From Wikipedia, the free encyclopedia

Pleasure riding is a form of equestrianism that encompasses many forms of recreational riding for personal enjoyment, absent elements of competition. Pleasure riding is called hacking in British English, and in parts of the eastern United States and Canada. In the United States, particularly the American west, the term trail riding is used to describe pleasure riding, particularly on public lands.

Pleasure riding[edit]

Many horses are suitable for pleasure riding, including grade horses and other animals of ordinary quality and good disposition. Such horses are sometimes called “hacks,” particularly in areas where pleasure riding is known as hacking.

Statistics provided by the American Horse Council (AHC) in a 2005 study indicated that out of 9.2 million horses in the United States, the largest number, 3.9 million, were used for recreation, and this activity directly contributed $11.8 billion, or roughly one-third of the GDP effect of the horse industry.[1] Later studies reinforce these numbers. A 2008 survey found that pleasure/trail riding was the primary pursuit for 78% of Wisconsin horses and 80% of horse owners.[2] Similarly, a 2006 study in Virginia found that 48.4% of the horses in that state were used for pleasure riding.[3]

The prevalence of pleasure riding and its economic impact also dispels the misperception that horse ownership is only for the wealthy.

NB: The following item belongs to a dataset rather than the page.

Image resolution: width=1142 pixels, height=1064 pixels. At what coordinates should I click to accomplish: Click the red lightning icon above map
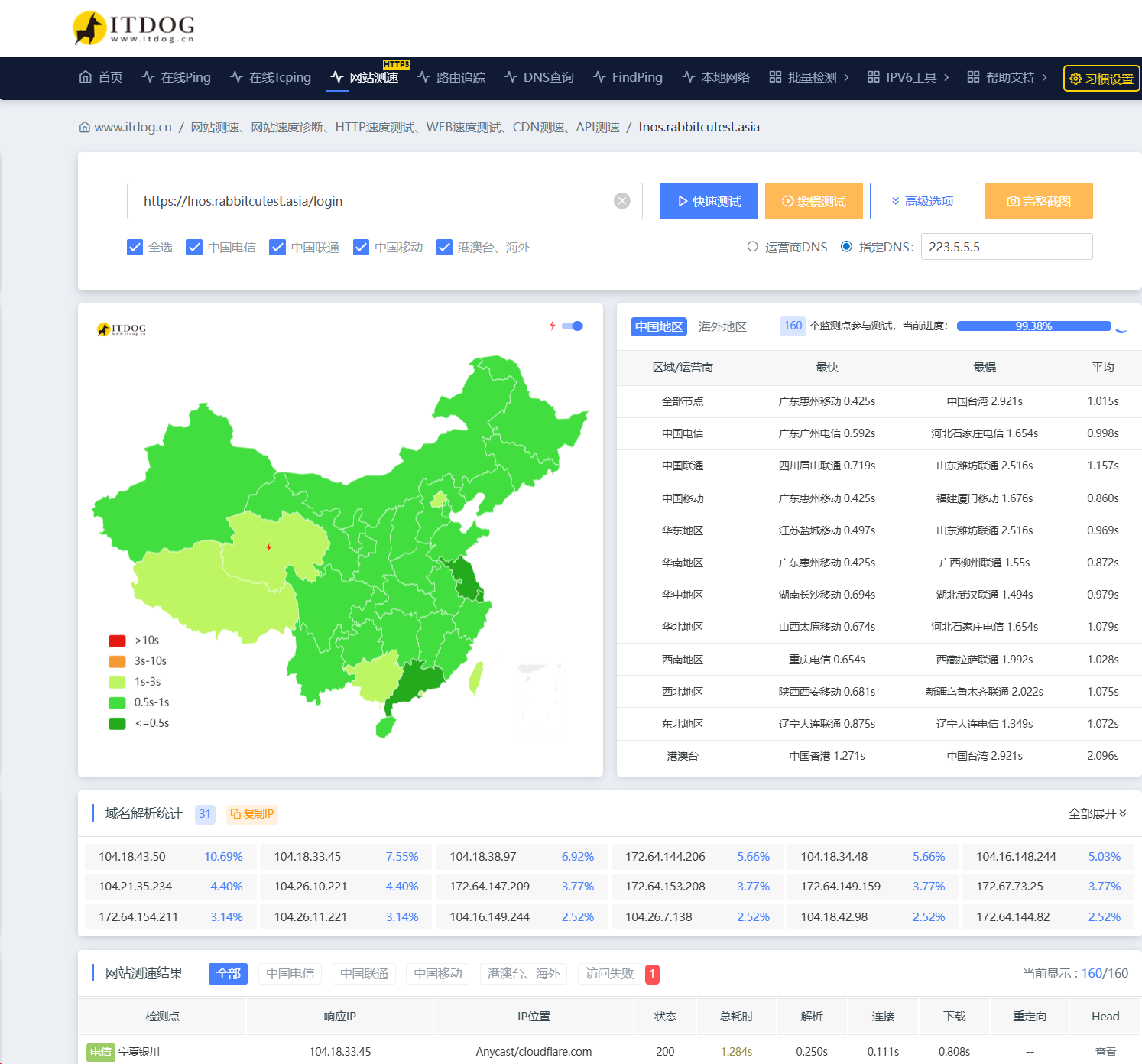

The 2005 AHC study also found that approximately 34% of horse owners have an annual household income of less than $50,000, 46% have an income of between $25,000 to $75,000, and 28% have an income of over $100,000.[1]

Horse showing ranks second in the AHC study of horse activities, with 2.7 million horses involved.[1] Even in competition, the term “pleasure” or “hack” is also applied to a number of horse show classes where the performance of the animals are judged on their manners, performance and way of going, originally to determine a horse’s suitability to be a pleasure riding mount.